Imagine being stereotyped as a bad boy and later pigeonholed as a young thug? Even though he start-offs like any other boy – with a family that shows him positive regard – society’s disregard wins. He sells some Lucazades in the playground to make some money because he’s poor and wants nice things that his parents cannot afford. Consequently, he gets suspended because his school does not see and guide his entrepreneurialism; instead, they see it as a gateway to theft and drug dealing. All the while, he internalises these negative narratives and continues to perform to toxic masculine expectations. Eventually, he ends up in a Pupil Referral Unit that’s full of other young people that have other problems. And so they just put them together and prepare them for prison – well known as the school-to-prison pipeline.
If a life of crime is all young males can see, Rapman and others like him are doing more than the current government for young people. A government which over the years has cut youth services, police, social care and mental health services.
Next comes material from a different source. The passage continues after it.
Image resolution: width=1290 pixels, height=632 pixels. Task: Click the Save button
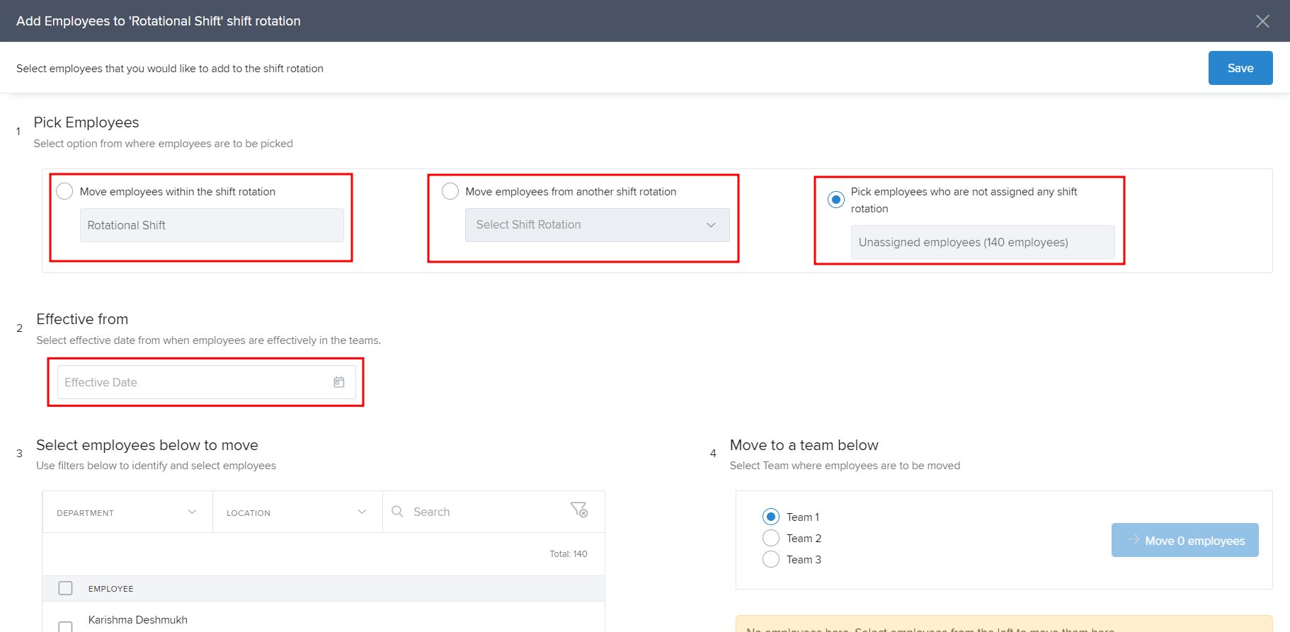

He’s giving young people an alternative, platforming them and giving them opportunities when institutions say they have run out of chances and we’re locking ’em up.
Blue Story is essential because it tells a story that is not shown. There’s no way it is inflammatory. The story is real; the story is happening. It doesn’t encourage people to go out there and commit violence; violence exists out there for social reasons, such as social exclusion, a lack of community cohesion and barriers to social mobility. I recommend it if you haven’t seen it.
Twitter: @otaylortweets
I’m looking forward to seeing Blue Story. My review of a French film called Les Miserables, which deals with police violence in a banlieu (housing estate) on the edge of Paris should appear shortly. Les Miserables will be released in UK cinemas in May 2020. Look on the positive side, if the cinemas hadn’t pulled Blue Story, would it have received the same publicity?